> _Saved data entries_
[Start of section]
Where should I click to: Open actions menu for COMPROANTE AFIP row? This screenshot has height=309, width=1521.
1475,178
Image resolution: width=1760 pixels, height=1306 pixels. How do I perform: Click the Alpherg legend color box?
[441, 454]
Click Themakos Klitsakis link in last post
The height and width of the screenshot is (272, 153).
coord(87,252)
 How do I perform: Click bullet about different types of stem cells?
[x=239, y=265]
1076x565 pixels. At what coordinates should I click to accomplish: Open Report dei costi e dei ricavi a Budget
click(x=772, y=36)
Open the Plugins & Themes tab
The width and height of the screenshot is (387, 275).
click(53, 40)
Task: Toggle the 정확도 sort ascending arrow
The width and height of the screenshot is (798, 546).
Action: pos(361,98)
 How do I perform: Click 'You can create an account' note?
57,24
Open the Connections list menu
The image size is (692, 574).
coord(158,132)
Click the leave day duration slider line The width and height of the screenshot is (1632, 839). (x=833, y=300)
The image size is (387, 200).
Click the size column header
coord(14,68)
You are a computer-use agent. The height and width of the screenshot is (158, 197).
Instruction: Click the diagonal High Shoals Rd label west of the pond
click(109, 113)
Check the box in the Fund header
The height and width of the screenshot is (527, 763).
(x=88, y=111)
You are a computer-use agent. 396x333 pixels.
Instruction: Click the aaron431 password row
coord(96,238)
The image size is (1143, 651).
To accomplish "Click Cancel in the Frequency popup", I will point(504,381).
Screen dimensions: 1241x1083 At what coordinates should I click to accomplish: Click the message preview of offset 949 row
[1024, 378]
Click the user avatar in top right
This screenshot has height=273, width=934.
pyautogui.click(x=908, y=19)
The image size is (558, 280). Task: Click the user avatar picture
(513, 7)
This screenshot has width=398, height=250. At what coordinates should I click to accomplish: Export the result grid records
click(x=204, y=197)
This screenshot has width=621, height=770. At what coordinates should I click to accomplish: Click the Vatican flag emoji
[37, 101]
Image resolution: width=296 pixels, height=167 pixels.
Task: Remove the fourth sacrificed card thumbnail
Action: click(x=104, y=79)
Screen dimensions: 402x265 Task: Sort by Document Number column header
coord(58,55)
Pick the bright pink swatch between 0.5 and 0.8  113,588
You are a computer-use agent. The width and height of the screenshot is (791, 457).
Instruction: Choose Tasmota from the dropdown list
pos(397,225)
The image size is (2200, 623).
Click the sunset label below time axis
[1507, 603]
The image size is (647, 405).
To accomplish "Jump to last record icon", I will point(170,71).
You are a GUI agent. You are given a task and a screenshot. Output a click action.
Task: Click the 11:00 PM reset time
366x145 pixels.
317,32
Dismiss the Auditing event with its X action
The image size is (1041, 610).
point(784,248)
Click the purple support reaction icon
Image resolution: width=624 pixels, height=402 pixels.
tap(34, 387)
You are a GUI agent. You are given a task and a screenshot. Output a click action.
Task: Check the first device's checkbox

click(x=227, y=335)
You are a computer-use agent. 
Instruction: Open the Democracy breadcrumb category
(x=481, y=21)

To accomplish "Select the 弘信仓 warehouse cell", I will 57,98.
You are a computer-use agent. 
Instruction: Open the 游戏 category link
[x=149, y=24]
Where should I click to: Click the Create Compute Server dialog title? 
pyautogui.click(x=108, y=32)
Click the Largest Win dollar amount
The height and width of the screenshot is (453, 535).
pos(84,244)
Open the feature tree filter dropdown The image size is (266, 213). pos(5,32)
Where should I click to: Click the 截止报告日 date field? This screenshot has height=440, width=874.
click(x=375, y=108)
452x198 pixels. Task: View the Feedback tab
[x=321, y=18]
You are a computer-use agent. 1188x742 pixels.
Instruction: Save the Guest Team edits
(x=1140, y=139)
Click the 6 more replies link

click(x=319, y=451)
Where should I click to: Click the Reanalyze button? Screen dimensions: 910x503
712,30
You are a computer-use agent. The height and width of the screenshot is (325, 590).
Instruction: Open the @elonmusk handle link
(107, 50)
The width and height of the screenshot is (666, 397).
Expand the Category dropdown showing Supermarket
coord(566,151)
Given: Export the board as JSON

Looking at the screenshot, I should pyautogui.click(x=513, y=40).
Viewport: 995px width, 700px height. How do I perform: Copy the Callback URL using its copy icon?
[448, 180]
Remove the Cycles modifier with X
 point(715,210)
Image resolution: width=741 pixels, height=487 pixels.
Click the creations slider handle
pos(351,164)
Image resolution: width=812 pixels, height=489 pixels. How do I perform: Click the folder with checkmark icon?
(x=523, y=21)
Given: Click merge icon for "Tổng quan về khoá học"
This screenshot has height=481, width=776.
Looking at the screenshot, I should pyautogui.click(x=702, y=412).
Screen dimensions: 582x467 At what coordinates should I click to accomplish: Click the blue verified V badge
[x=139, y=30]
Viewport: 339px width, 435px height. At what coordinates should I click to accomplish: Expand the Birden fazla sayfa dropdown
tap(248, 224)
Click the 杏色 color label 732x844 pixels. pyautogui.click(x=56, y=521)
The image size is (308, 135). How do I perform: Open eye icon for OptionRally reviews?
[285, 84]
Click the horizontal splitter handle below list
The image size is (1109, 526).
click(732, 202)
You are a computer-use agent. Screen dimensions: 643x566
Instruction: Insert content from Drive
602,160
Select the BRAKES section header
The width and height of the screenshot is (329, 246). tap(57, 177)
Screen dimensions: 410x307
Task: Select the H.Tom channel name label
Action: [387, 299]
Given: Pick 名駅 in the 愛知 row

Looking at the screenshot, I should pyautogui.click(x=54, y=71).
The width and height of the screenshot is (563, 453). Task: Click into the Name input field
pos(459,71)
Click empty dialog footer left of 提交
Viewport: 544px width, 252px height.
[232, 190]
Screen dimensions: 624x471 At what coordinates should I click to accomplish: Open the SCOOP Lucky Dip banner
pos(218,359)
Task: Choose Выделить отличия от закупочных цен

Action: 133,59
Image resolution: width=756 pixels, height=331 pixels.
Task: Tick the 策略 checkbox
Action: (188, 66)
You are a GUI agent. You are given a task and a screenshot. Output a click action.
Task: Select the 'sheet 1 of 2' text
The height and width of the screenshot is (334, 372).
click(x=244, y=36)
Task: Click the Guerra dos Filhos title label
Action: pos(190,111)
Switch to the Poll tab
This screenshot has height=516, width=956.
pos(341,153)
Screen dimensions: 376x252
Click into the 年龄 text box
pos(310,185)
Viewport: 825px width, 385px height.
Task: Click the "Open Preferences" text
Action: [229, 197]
[End of section]
Give back the entries above precisely as they appear.

> _Result of this exercise_
Where should I click to: Open actions menu for COMPROANTE AFIP row? This screenshot has height=309, width=1521.
1475,178
Image resolution: width=1760 pixels, height=1306 pixels. How do I perform: Click the Alpherg legend color box?
[441, 454]
Click Themakos Klitsakis link in last post
The height and width of the screenshot is (272, 153).
coord(87,252)
 How do I perform: Click bullet about different types of stem cells?
[x=239, y=265]
1076x565 pixels. At what coordinates should I click to accomplish: Open Report dei costi e dei ricavi a Budget
click(x=772, y=36)
Open the Plugins & Themes tab
The width and height of the screenshot is (387, 275).
click(53, 40)
Task: Toggle the 정확도 sort ascending arrow
The width and height of the screenshot is (798, 546).
Action: pos(361,98)
 How do I perform: Click 'You can create an account' note?
57,24
Open the Connections list menu
The image size is (692, 574).
coord(158,132)
Click the leave day duration slider line The width and height of the screenshot is (1632, 839). (x=833, y=300)
The image size is (387, 200).
Click the size column header
coord(14,68)
You are a computer-use agent. The height and width of the screenshot is (158, 197).
Instruction: Click the diagonal High Shoals Rd label west of the pond
click(109, 113)
Check the box in the Fund header
The height and width of the screenshot is (527, 763).
(x=88, y=111)
You are a computer-use agent. 396x333 pixels.
Instruction: Click the aaron431 password row
coord(96,238)
The image size is (1143, 651).
To accomplish "Click Cancel in the Frequency popup", I will point(504,381).
Screen dimensions: 1241x1083 At what coordinates should I click to accomplish: Click the message preview of offset 949 row
[1024, 378]
Click the user avatar in top right
This screenshot has height=273, width=934.
pyautogui.click(x=908, y=19)
The image size is (558, 280). Task: Click the user avatar picture
(513, 7)
This screenshot has width=398, height=250. At what coordinates should I click to accomplish: Export the result grid records
click(x=204, y=197)
This screenshot has width=621, height=770. At what coordinates should I click to accomplish: Click the Vatican flag emoji
[37, 101]
Image resolution: width=296 pixels, height=167 pixels.
Task: Remove the fourth sacrificed card thumbnail
Action: click(x=104, y=79)
Screen dimensions: 402x265 Task: Sort by Document Number column header
coord(58,55)
Pick the bright pink swatch between 0.5 and 0.8  113,588
You are a computer-use agent. The width and height of the screenshot is (791, 457).
Instruction: Choose Tasmota from the dropdown list
pos(397,225)
The image size is (2200, 623).
Click the sunset label below time axis
[1507, 603]
The image size is (647, 405).
To accomplish "Jump to last record icon", I will point(170,71).
You are a GUI agent. You are given a task and a screenshot. Output a click action.
Task: Click the 11:00 PM reset time
366x145 pixels.
317,32
Dismiss the Auditing event with its X action
The image size is (1041, 610).
point(784,248)
Click the purple support reaction icon
Image resolution: width=624 pixels, height=402 pixels.
tap(34, 387)
You are a GUI agent. You are given a task and a screenshot. Output a click action.
Task: Check the first device's checkbox

click(x=227, y=335)
You are a computer-use agent. 
Instruction: Open the Democracy breadcrumb category
(x=481, y=21)

To accomplish "Select the 弘信仓 warehouse cell", I will 57,98.
You are a computer-use agent. 
Instruction: Open the 游戏 category link
[x=149, y=24]
Where should I click to: Click the Create Compute Server dialog title? 
pyautogui.click(x=108, y=32)
Click the Largest Win dollar amount
The height and width of the screenshot is (453, 535).
pos(84,244)
Open the feature tree filter dropdown The image size is (266, 213). pos(5,32)
Where should I click to: Click the 截止报告日 date field? This screenshot has height=440, width=874.
click(x=375, y=108)
452x198 pixels. Task: View the Feedback tab
[x=321, y=18]
You are a computer-use agent. 1188x742 pixels.
Instruction: Save the Guest Team edits
(x=1140, y=139)
Click the 6 more replies link

click(x=319, y=451)
Where should I click to: Click the Reanalyze button? Screen dimensions: 910x503
712,30
You are a computer-use agent. The height and width of the screenshot is (325, 590).
Instruction: Open the @elonmusk handle link
(107, 50)
The width and height of the screenshot is (666, 397).
Expand the Category dropdown showing Supermarket
coord(566,151)
Given: Export the board as JSON

Looking at the screenshot, I should pyautogui.click(x=513, y=40).
Viewport: 995px width, 700px height. How do I perform: Copy the Callback URL using its copy icon?
[448, 180]
Remove the Cycles modifier with X
 point(715,210)
Image resolution: width=741 pixels, height=487 pixels.
Click the creations slider handle
pos(351,164)
Image resolution: width=812 pixels, height=489 pixels. How do I perform: Click the folder with checkmark icon?
(x=523, y=21)
Given: Click merge icon for "Tổng quan về khoá học"
This screenshot has height=481, width=776.
Looking at the screenshot, I should pyautogui.click(x=702, y=412).
Screen dimensions: 582x467 At what coordinates should I click to accomplish: Click the blue verified V badge
[x=139, y=30]
Viewport: 339px width, 435px height. At what coordinates should I click to accomplish: Expand the Birden fazla sayfa dropdown
tap(248, 224)
Click the 杏色 color label 732x844 pixels. pyautogui.click(x=56, y=521)
The image size is (308, 135). How do I perform: Open eye icon for OptionRally reviews?
[285, 84]
Click the horizontal splitter handle below list
The image size is (1109, 526).
click(732, 202)
You are a computer-use agent. Screen dimensions: 643x566
Instruction: Insert content from Drive
602,160
Select the BRAKES section header
The width and height of the screenshot is (329, 246). tap(57, 177)
Screen dimensions: 410x307
Task: Select the H.Tom channel name label
Action: [387, 299]
Given: Pick 名駅 in the 愛知 row

Looking at the screenshot, I should pyautogui.click(x=54, y=71).
The width and height of the screenshot is (563, 453). Task: Click into the Name input field
pos(459,71)
Click empty dialog footer left of 提交
Viewport: 544px width, 252px height.
[232, 190]
Screen dimensions: 624x471 At what coordinates should I click to accomplish: Open the SCOOP Lucky Dip banner
pos(218,359)
Task: Choose Выделить отличия от закупочных цен

Action: 133,59
Image resolution: width=756 pixels, height=331 pixels.
Task: Tick the 策略 checkbox
Action: (188, 66)
You are a GUI agent. You are given a task and a screenshot. Output a click action.
Task: Select the 'sheet 1 of 2' text
The height and width of the screenshot is (334, 372).
click(x=244, y=36)
Task: Click the Guerra dos Filhos title label
Action: pos(190,111)
Switch to the Poll tab
This screenshot has height=516, width=956.
pos(341,153)
Screen dimensions: 376x252
Click into the 年龄 text box
pos(310,185)
Viewport: 825px width, 385px height.
Task: Click the "Open Preferences" text
Action: [229, 197]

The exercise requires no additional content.